In January transfer windows, the club have been even more frugal, with a net spend of – £10.6m over the last five winters.
Spurs twice missed out on Champions League qualification by just a single point in that period – in 2012 and 2013 – and on both occasions had enjoyed a lead on their rivals at this stage in the season.
Levy, renowned for driving a hard bargain, is keeping finances tight as the club embarks on developing a new 61,000 capacity stadium expected to cost £400m.
Yet the strain of funding the project will be eased significantly if Spurs can establish themselves as a regular Champions League side by the 2017/18 season when it is expected to be completed. Premier League teams made an average of £27.3m last season from the competition prize money and TV fees, despite none of its representatives reaching the quarter-finals.
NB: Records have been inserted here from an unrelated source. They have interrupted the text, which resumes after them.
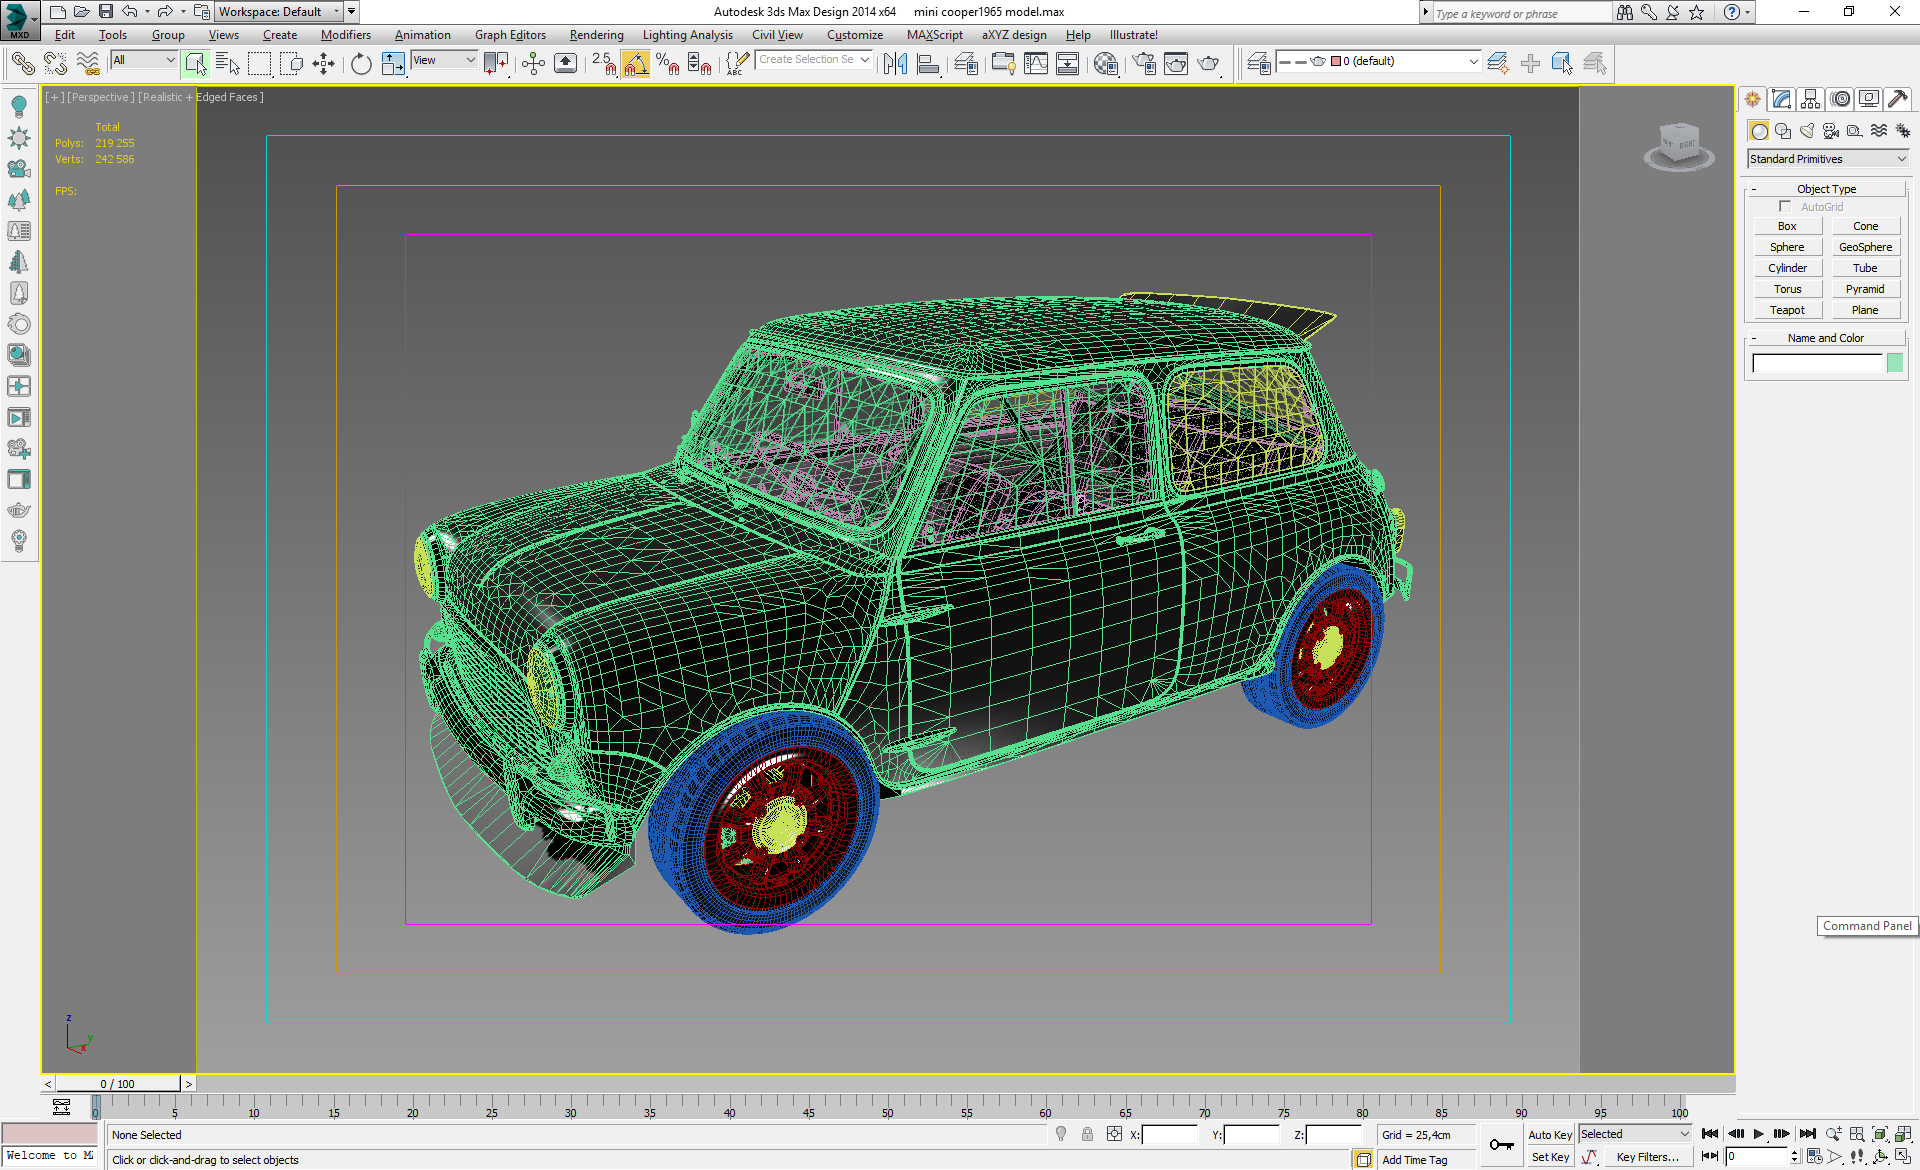Open the Rendering menu
The height and width of the screenshot is (1170, 1920).
596,35
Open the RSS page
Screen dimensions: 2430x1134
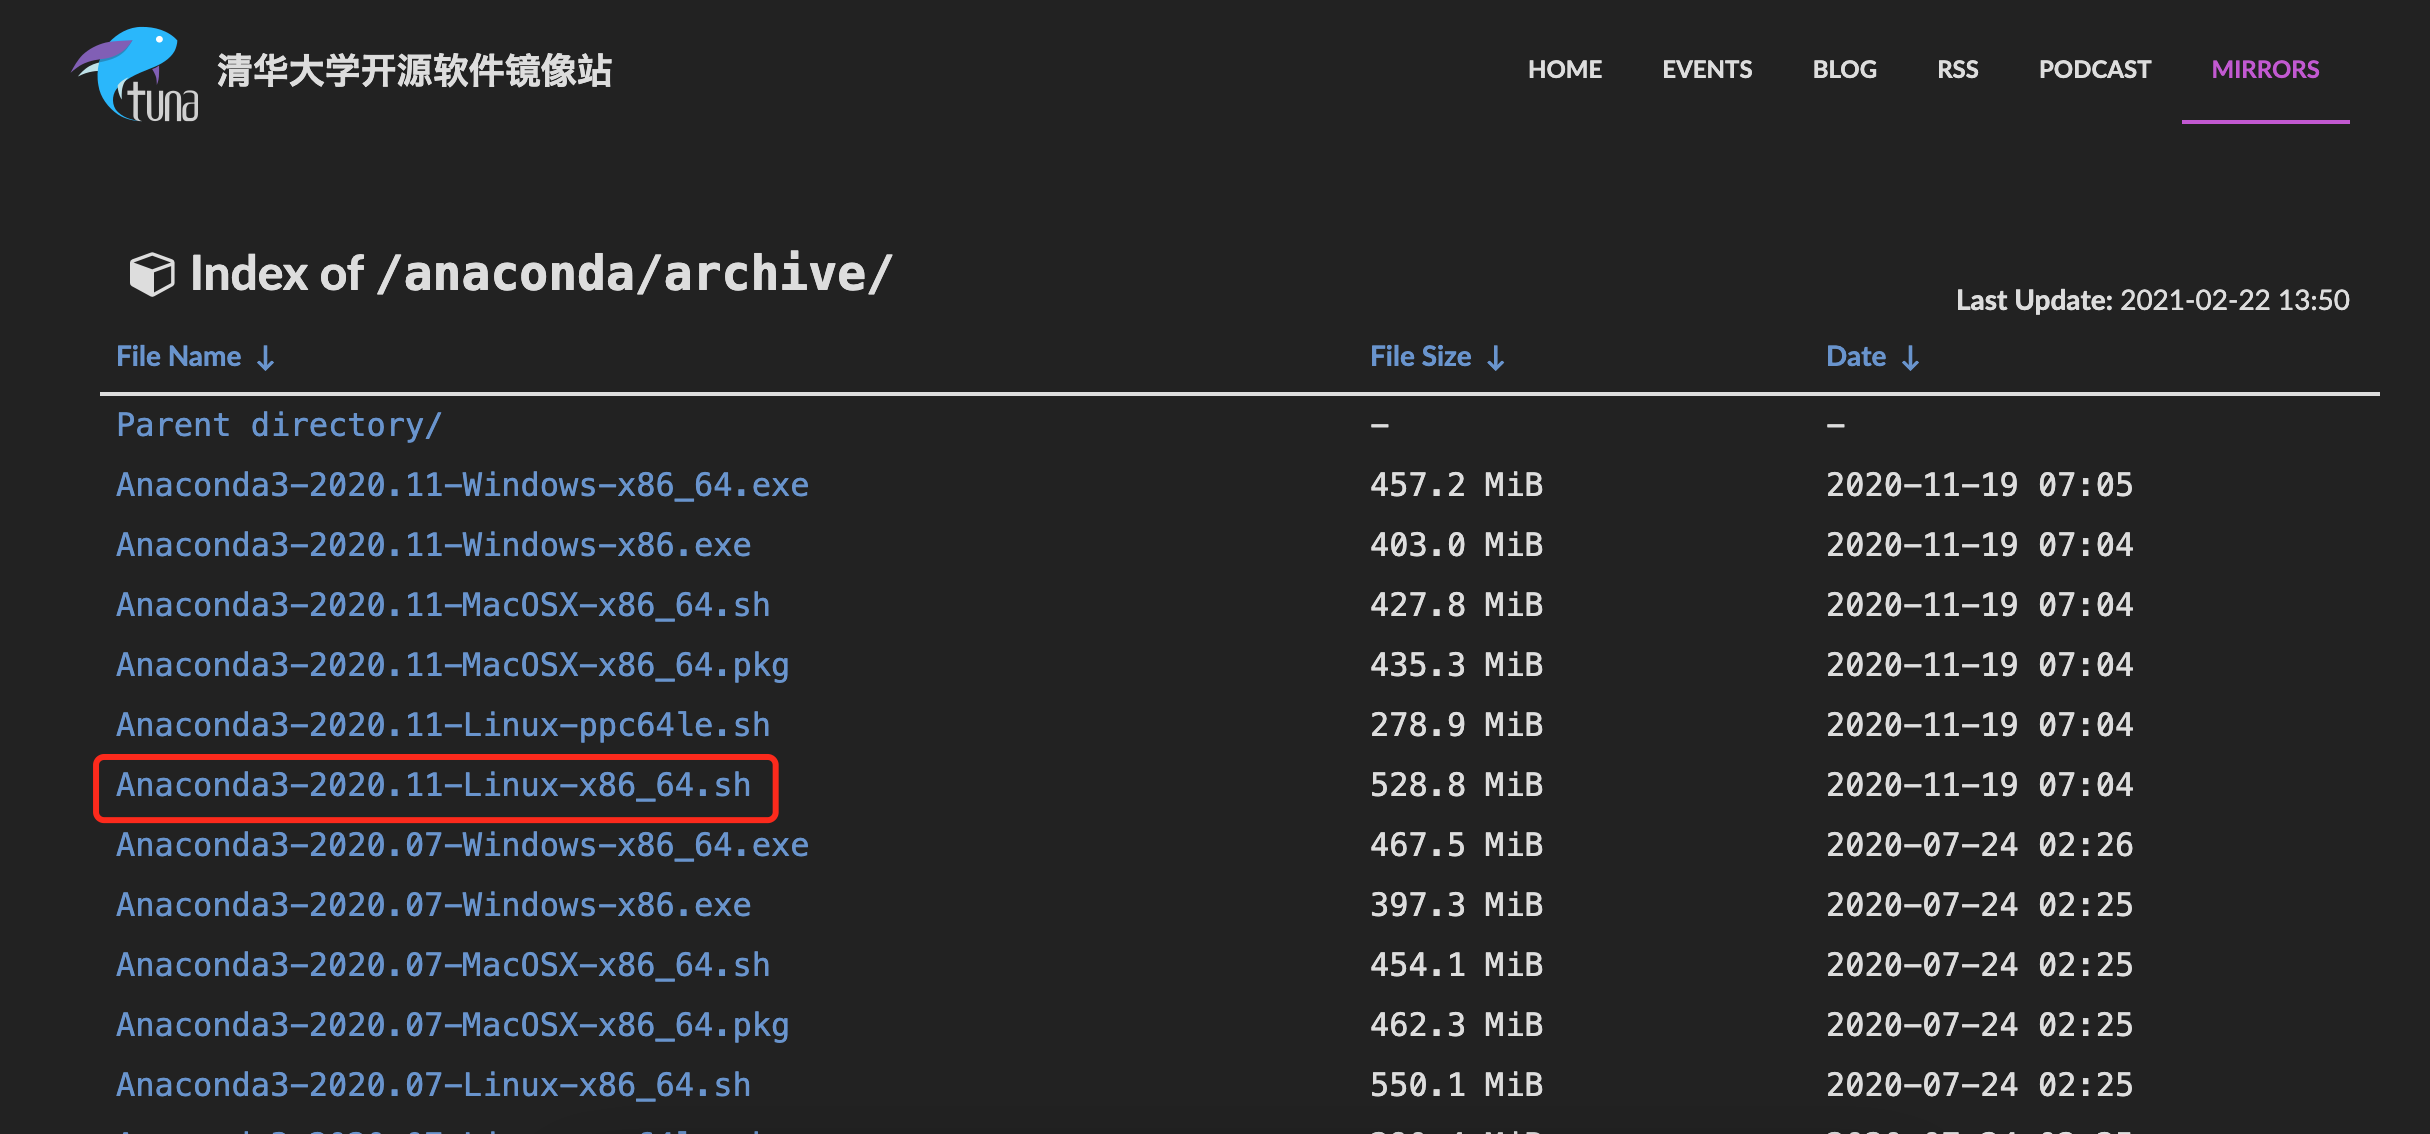pyautogui.click(x=1956, y=69)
Spurs' intensive pressing style and punishing Europa League commitments – noticeable in a lethargic final 20 minutes on Sunday – is also likely to wear down players and their bench is noticeably short of the heavy artillery capable of swinging a game in their favour.
Pochettino missed out on key targets this summer, such as West Brom striker Saido Berahino, as Levy played hardball in negotiations. But with such a rare opportunity now standing before Spurs to enter the elite, perhaps it's time for the chairman to once again loosen the spending shackles.